Author, Feminist, Pioneer: The Unlikely Queen of Sci-Fi [View all]
We can go to science fiction for its sense of wonder, its power to take us to far-off places and future times. We can go to political fiction to understand injustice in our own time, to see what should change. We may go to poetry epic or lyric, old or new for what cannot change, for a sense of human limits, as well as for the music in its words.
And if we want all those things at once a sense of escape, a sense of injustice, a sense of mortality and an ear for language we can read the stories of James Tiptree Jr., real name Alice Sheldon.
The daughter of a famous travel writer, Sheldon grew up privileged, eloped and regretted it, then joined the Women's Army Auxiliary Corps; after World War II she married a career intelligence officer and earned a Ph.D. in psychology.
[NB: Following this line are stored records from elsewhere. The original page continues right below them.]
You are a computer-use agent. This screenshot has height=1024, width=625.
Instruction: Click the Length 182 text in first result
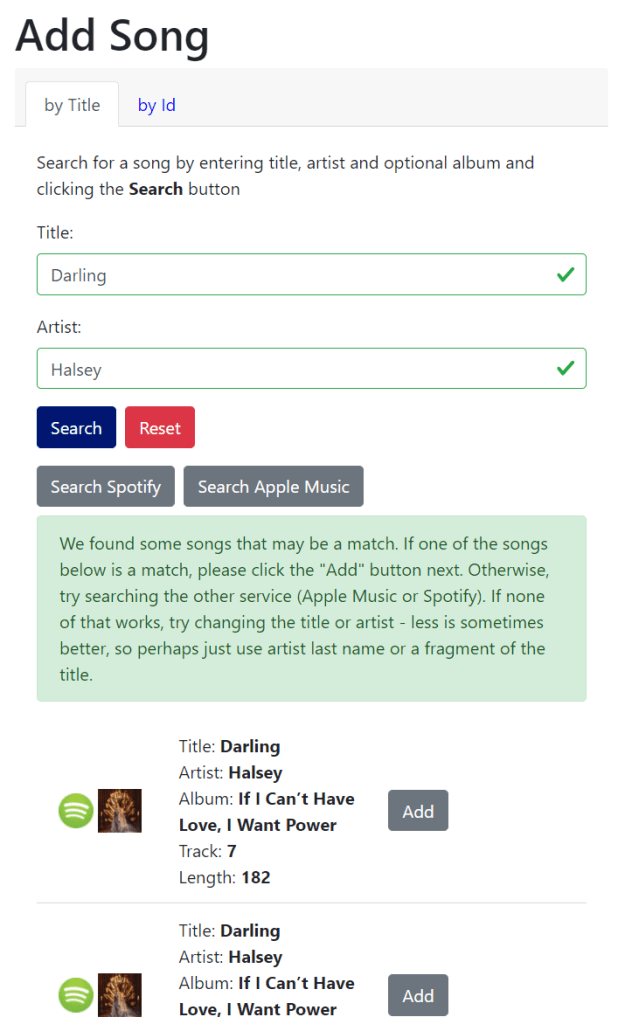[225, 878]
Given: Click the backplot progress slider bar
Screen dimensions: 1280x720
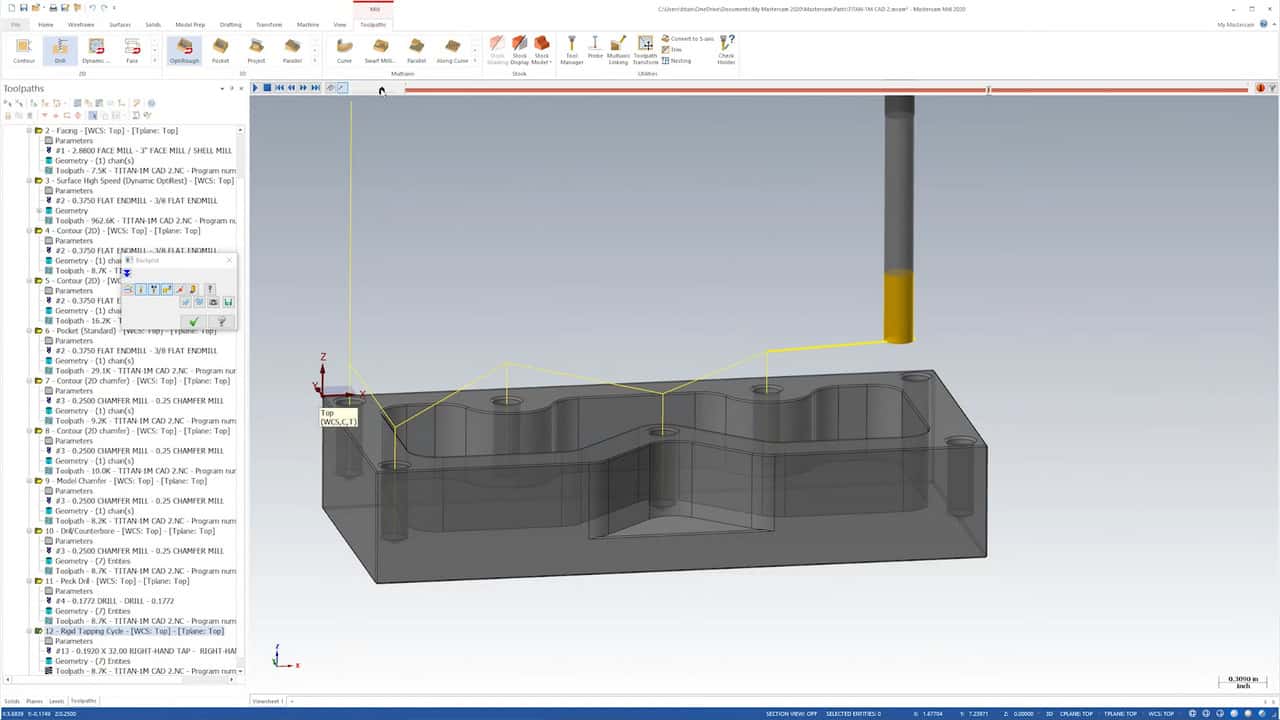Looking at the screenshot, I should click(x=825, y=90).
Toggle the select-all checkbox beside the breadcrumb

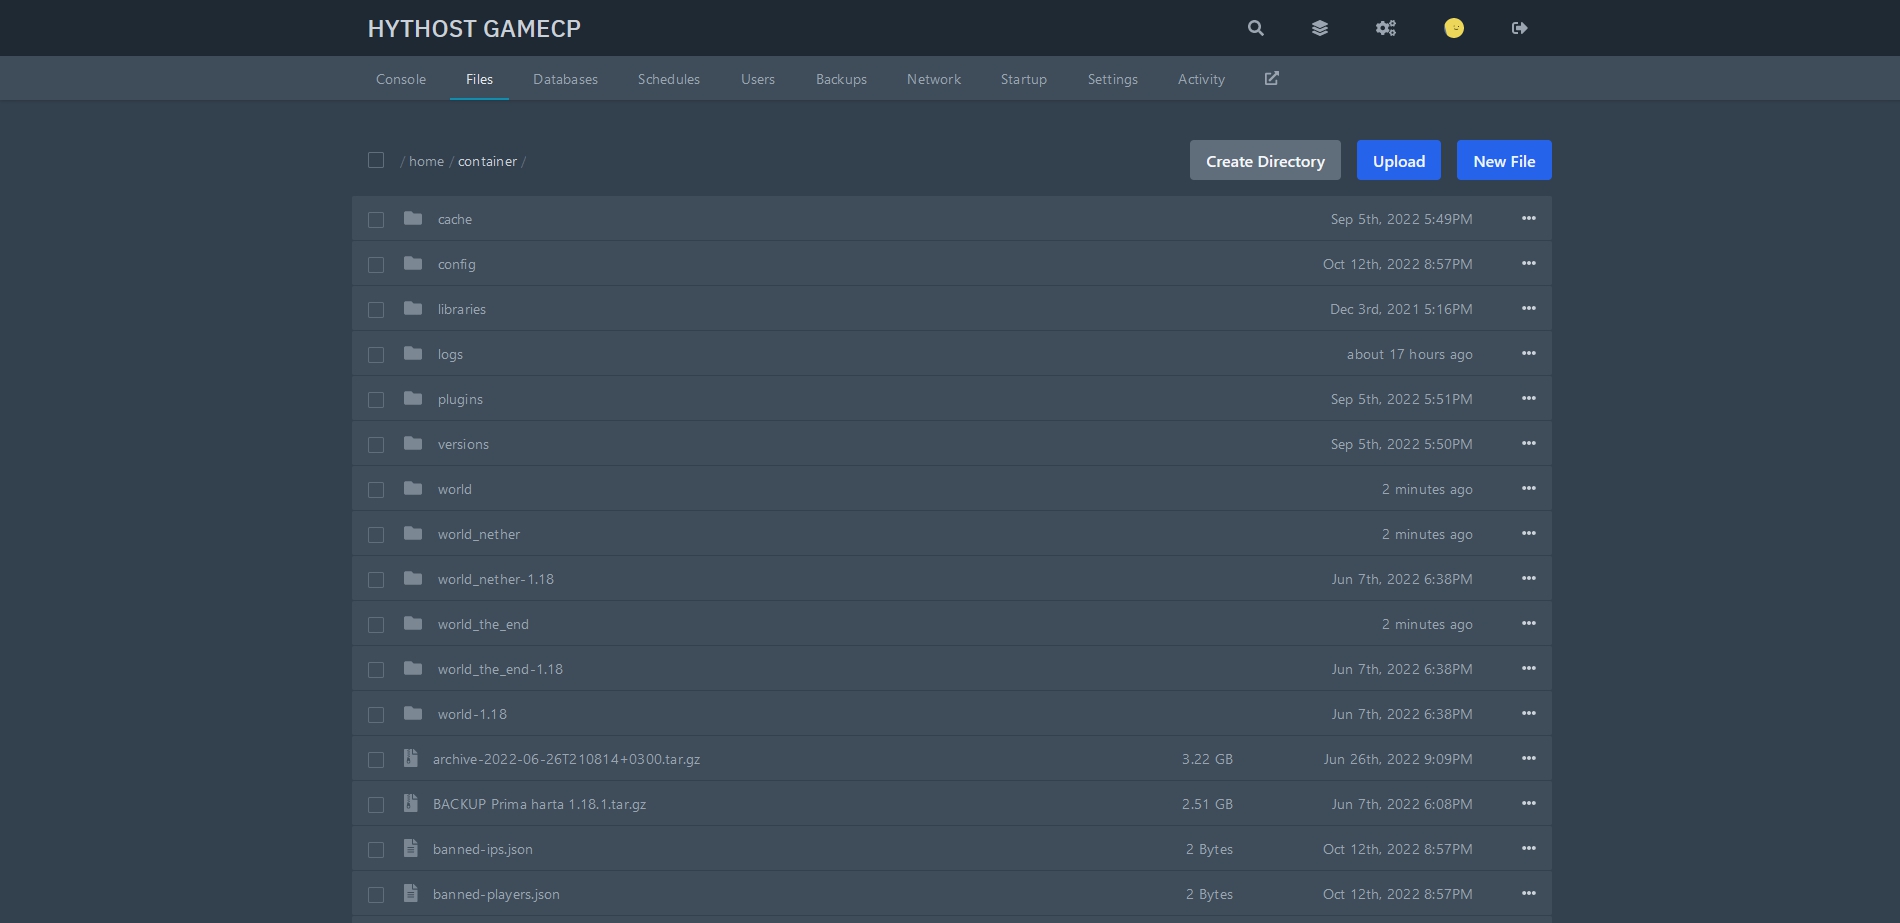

In 1967, at 51, she began sending science fiction to magazines, taking her pseudonym from a marmalade.
Sheldon as Tiptree wrote galaxy-spanning space opera, near-future apocalypse, hip premonitions of cyberpunk, and portraits of truly alien states of mind. Tiptree became known for elegant prose, for unhappy endings, and for sensitivity to women: science fiction stars like Philip K. Dick and Ursula K. Le Guin admired this mysterious man, who hinted that he was a spy.